提示文:

腎動静脈奇形(Renal Arteriovenous Malformation and Fistula)
- 稀な疾患であるが、肉眼的血尿を示す。
- 特に若い患者に血塊を伴う大量血尿を認めた場合は本疾患を鑑別に挙げる。
- 先天性、後天性ともに生じる。後天性の場合は、腎生検などの外傷後など。
- 血管造影により、circoid typeとaneruysmal typeに分類される。
- circoid type:毛細血管を持たずにnidusを介して動脈と静脈がシャントを形成した病態。支配動脈は通常複数認められ、区域動脈あるいは葉間動脈より分岐していることが多い。70%に肉眼的血尿を認める。
- aneruysmal type:あらかじめ存在していた動脈瘤(あるいは静脈瘤)が動静脈shuntを形成したもの。支配動脈は通常区域動脈。無症状であり、画像診断時に偶然発見されることが多い。
- 診断には、エコー(カラードプラー)、腎ダイナミックCTによる血管再構成、MRIによるnudisの同定が有効。また血管造影では、数珠状に蛇行した血管を認める。

保存データ:
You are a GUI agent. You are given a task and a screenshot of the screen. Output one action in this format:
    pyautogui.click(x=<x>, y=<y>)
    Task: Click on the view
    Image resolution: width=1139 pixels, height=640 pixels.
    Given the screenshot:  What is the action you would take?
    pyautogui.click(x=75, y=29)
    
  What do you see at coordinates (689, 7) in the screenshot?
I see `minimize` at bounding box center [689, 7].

課題の目的:
腎動静脈奇形の解説に基づき、次の問いに答えなさい。
1. 血塊を伴う大量血尿を認めた場合に特に本疾患を鑑別に挙げるのは、どのような患者か。
2. 後天性の場合の原因として、どのような例が挙げられているか。
3. nidusを介して動脈と静脈がシャントを形成する型では、肉眼的血尿を認める割合は何%か。

完成した解答:
1. 若い患者
2. 腎生検などの外傷後
3. 70%